Het blijft echter mooi. We nemen ook nog een Bretoens begroetingsvlaggetje mee. Hiermee kunnen we de nodige eer bewijzen aan deze schitterende streek.
Terug in Lézardrieux zien we nog steeds geen Belgen. Wel ontmoeten we er ‘Duke’, een Nederlander die ik zowat elk jaar ergens tegenkom en ‘Sorcerer’ een Engelse oude bekende. Bovendien hebben we leuke buren. Paul en Jacqueline komen uit Willemstad. Het klikt en algauw zitten we bij mekaar in de kuip met een pintje of een wijntje in de hand te “ouwehoeren” zoals Paul dit noemt.
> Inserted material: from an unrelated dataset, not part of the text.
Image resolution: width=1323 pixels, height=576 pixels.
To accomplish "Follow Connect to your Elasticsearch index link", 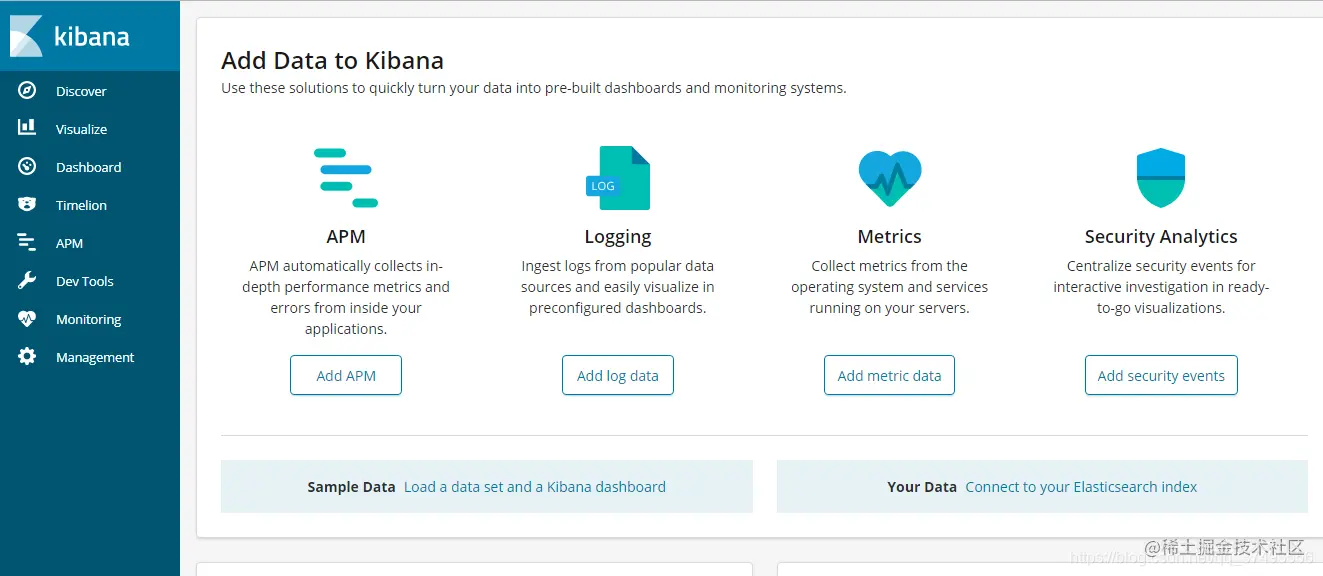I will (1081, 487).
Na een volledig uitgeregende zondag vertrekken we maandag opnieuw met onze fietsjes. Deze keer om het eiland Bréhat te bezoeken. Het wordt een echte sportdag : een bergrit van 2 x 11 km en een wandeling om het volledige eiland. We beleven echter een schitterende dag. Bréhat wordt niet voor niets het bloemeneiland genoemd. Hier maken we ook voor het eerst kennis met de roze graniet rotsen : prachtig !
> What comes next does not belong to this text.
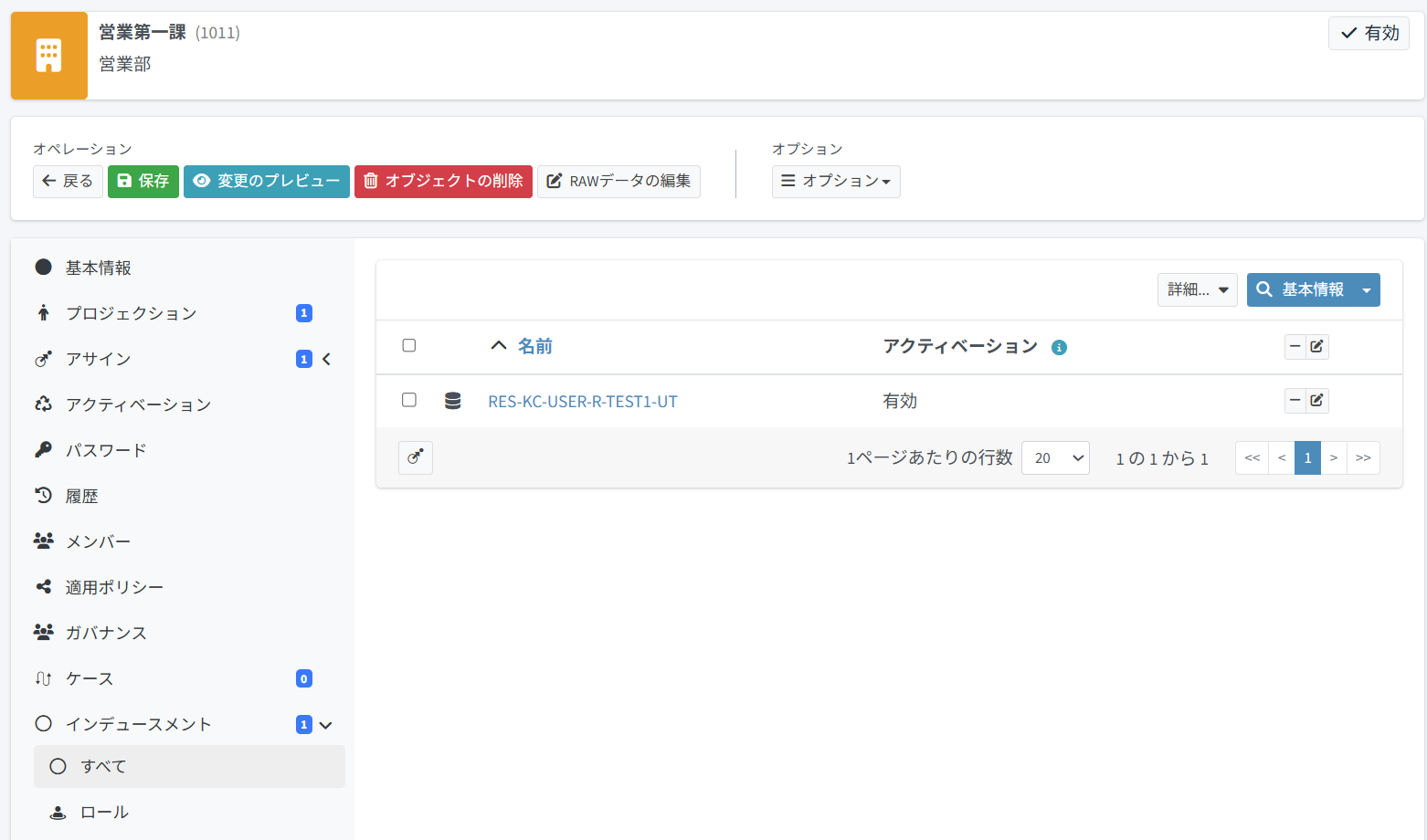
Task: Click the resource database icon in the row
Action: pyautogui.click(x=452, y=401)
Terug thuis proberen we met de nodige hoeveelheid aperitief de vermoeidheid uit onze spieren te spoelen, wat niet echt lukt. De osso bucco die Jenny daarna opdient smelt op de tong en is een waardige afsluiter van onze laatste dag alhier.

St Quai Pontrieux


Donderdagmorgen gaan we uitgebreid winkelen in de Champion. Een grote supermarkt in de omgeving is altijd een luxe. Het assortiment etenswaren is veel groter en het bier kost er veelal een stuk minder (niet te versmaden toch !).
In de namiddag gaan we weer GR 34 wandelen. Deze prachtige route langs de kust blijft ons boeien. Jammer genoeg blijft mijn knie mij beperkingen opleggen, maar mits wat opletten kan ik het toch zo’n 3 uur uithouden.